The community physicians, of course, frequently refer patients to UMMC.  One of the top things these referring physicians want, Purvis said, "is to get their patients back." 

Although not universal, such tension between private practitioners and the clinical faculty of the medical school has existed to some degree in Mississippi since 1955 with the establishment of the four-year medical school in Jackson. 

The complaints are not unique to the Medical Center. Primary care physicians nationwide have protested that the patients they send for specialized care to academic hospitals often stay there. 

For their part, academic medical centers must have some private patients to balance the large number of those who are in need. 

It's important for academic medical centers to offer quaternary care - highly specialized procedures and uncommon surgeries, Purvis said. "But it's also important for trainees to help care for those patients who do not require unique specialty care. 

"And it's not just about competition for patient care and the finances involved with that; it's also about how town and gown can collaborate in research opportunities and in training health-care students." 

As long ago as 1987, the president of the Association of American Medical Colleges called for a nationwide truce between the factions, saying, "Only if the town and gown stand together will the best in private practice and academic medicine be preserved." 

The rivalry for patients has only escalated since then, even in Jackson. 

"Relations between the University Hospital and private physicians kind of got rocky in the last five to 10 years," said Dr. Rick Guynes, cardiologist with Jackson Heart and chief of staff at St. Dominic Hospital. 

CRITTers and the Office of Physician Relations at UMMC, he said, represent "an effort to start mending some of those wounds." 

Guynes is among the physicians outside the Medical Center who have met with members of the committee, which has also explored the inconsistency of follow-up letters or phone calls once patients are referred, and the need for communication about patient care in general. 

"We have discussed using emails and texting with town physicians in emergencies, but being careful not to violate HIPAA," said Dr. Dan Woodliff, UMMC associate professor of medicine and CRITTers member. 

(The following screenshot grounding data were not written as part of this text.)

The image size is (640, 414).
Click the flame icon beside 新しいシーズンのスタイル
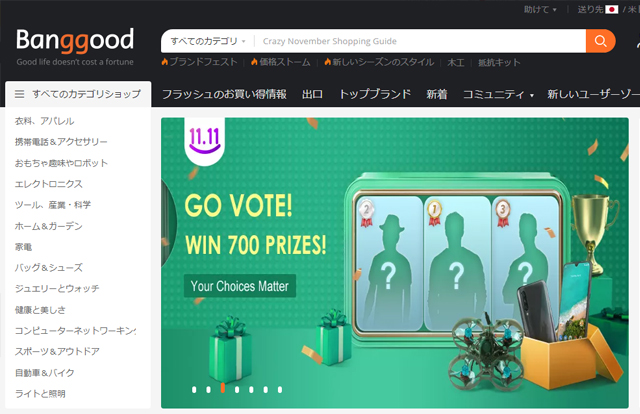327,62
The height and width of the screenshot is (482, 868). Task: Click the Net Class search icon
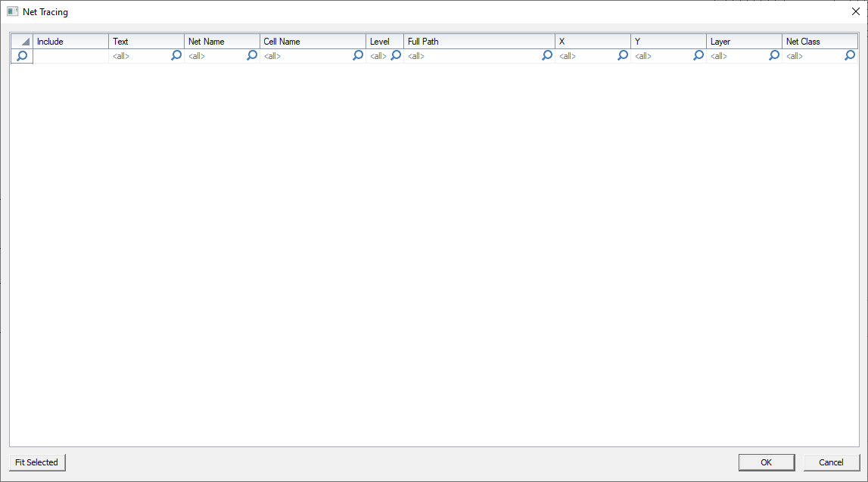(x=849, y=55)
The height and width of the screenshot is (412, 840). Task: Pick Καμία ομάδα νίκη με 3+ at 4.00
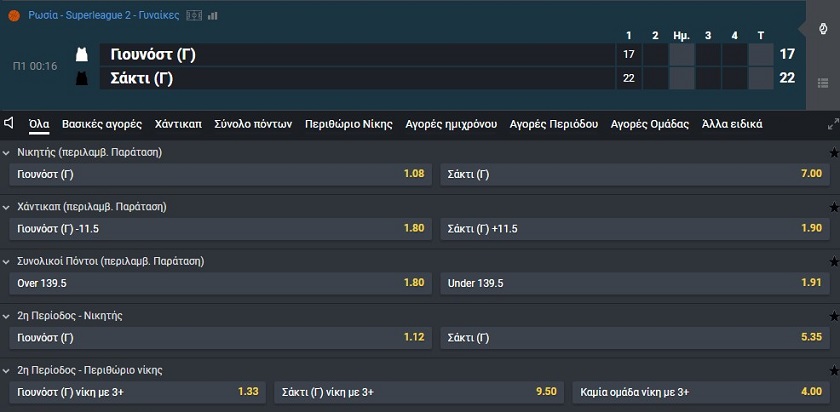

Asked to comment on progress so far, Guynes, the St. Dominic physician, said, "It's too soon to gauge. 

"But because the Medical Center is reaching out, the situation is better now; they're coming across as more collaborative. 

"Most of us trained there. Many physicians have children who are training there right now. So we want the Medical Center to be a strong partner, a facility that we are all proud of.

"Anything we can do to improve patient flow, information flow, getting records quickly from us to them and from them to us, improves patient care, which is what it's all about anyway."